En contraste, sí hubo avances en temas clave, aunque limitados. Se acordó triplicar la financiación para la adaptación climática, hasta alcanzar 120 mil millones de dólares anuales en 2035, pero con un lenguaje débil y sin nuevos fondos, lo que causó descontento en los países del Sur Global. También se adoptó un Plan de Acción de Género, que integra cinco áreas prioritarias para incorporar la igualdad en las políticas climáticas. Se instauró un Mecanismo de Transición Justa, que busca proteger a trabajadores ante el cambio económico global, aunque sin fondos específicos ni mecanismos de cumplimiento. Además, por primera vez una COP incluyó un componente comercial, se iniciarán tres diálogos anuales para evitar que las medidas climáticas sirvan como barreras comerciales, una demanda reiterada de economías emergentes frente al CBAM europeo.
Uno de los elementos más disruptivos de Belém fue su dimensión ciudadana.
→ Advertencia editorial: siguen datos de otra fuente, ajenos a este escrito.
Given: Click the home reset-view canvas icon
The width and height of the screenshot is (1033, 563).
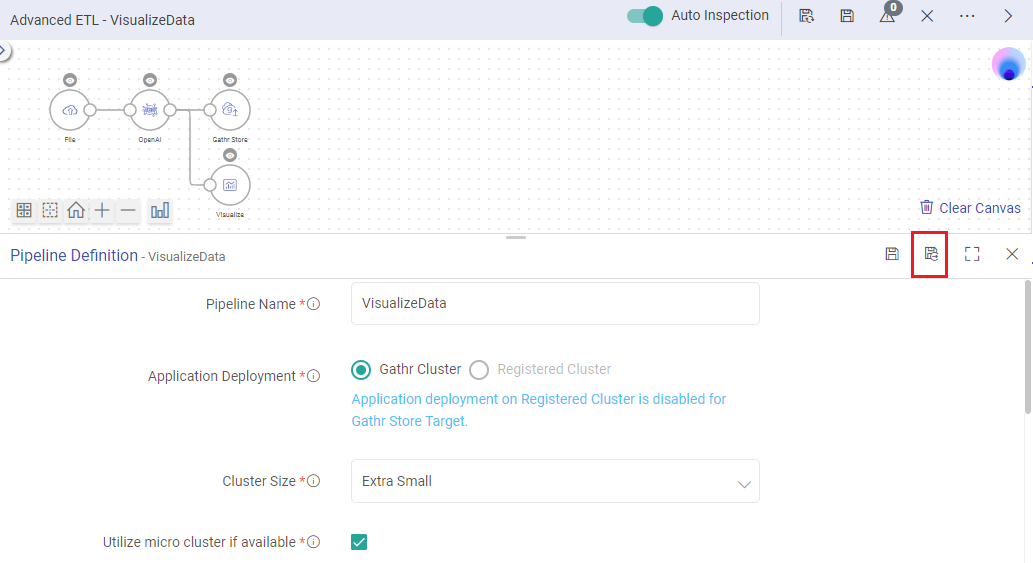Looking at the screenshot, I should coord(76,210).
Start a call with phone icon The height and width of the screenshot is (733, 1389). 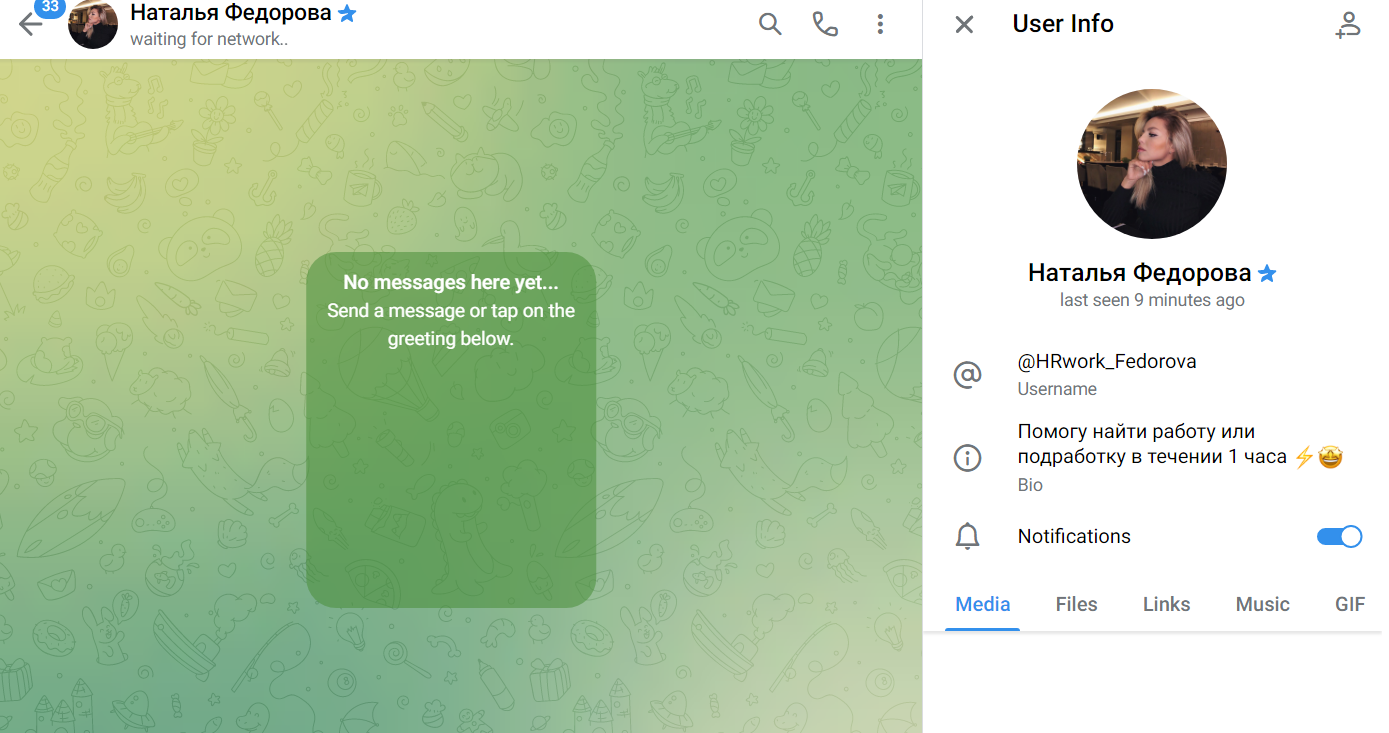825,24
A diferencia de otras sedes restrictivas, esta COP estuvo acompañada por la Cumbre de los Pueblos, que congregó a 25 mil personas, incluyendo a 70 mil en la marcha por la justicia climática. Manifestantes indígenas irrumpieron en espacios oficiales y la presión social fue tan alta que incluso el presidente de la COP, André Corrêa do Lago, se comprometió a impulsar hojas de ruta presidenciales para los temas ausentes. El retorno de la sociedad civil al centro del debate climático reconfiguró la narrativa, ya no se trata solo de negociar entre países, sino de responder a poblaciones que padecen la crisis y exigen soluciones desde abajo. Las calles de Belém recordaron que el cambio climático no es solo una abstracción científica, sino una injusticia acumulada que ya tiene rostros, nombres y consecuencias visibles.
Usted que vive en México y cree que la crisis climática es un problema lejano, conviene recordar que sus efectos ya están entre nosotros, en forma de escasez de agua, cosechas arruinadas, enfermedades respiratorias o alimentos más caros.
Cada tormenta que inunda nuestras calles, cada sequía que arruina la milpa, cada incendio forestal que se extiende por los cerros, no son desastres aislados, son síntomas de un sistema global que se recalienta sin freno. Si no actuamos desde lo local, desde nuestras ciudades, escuelas, trabajos y hogares, dependeremos de cumbres distantes que negocian sin urgencia, mientras millones de personas pierden su bienestar y su futuro. La pregunta ya no es si el cambio climático va a afectarnos, sino cuánto más vamos a tolerar sin exigir cambios estructurales que nos protejan.
La COP30 dejó claro que el mundo ya no puede esperar a que los grandes acuerdos lleguen desde arriba, mientras la diplomacia se estanca, el clima avanza. Lo que Belém no resolvió, la transición energética, la protección de los bosques, el financiamiento para adaptación, no desaparece, se traslada al precio de la comida, al agua que falta, al calor que enferma y a la desigualdad que crece. Ese es el verdadero mensaje de la cumbre, que la política climática no es un tema de especialistas, sino de ciudadanía informada. Hoy, más que nunca, necesitamos preguntarnos quién está tomando las decisiones que definirán nuestro futuro, y por qué tantos decidieron no estar en Belém cuando más se les necesitaba.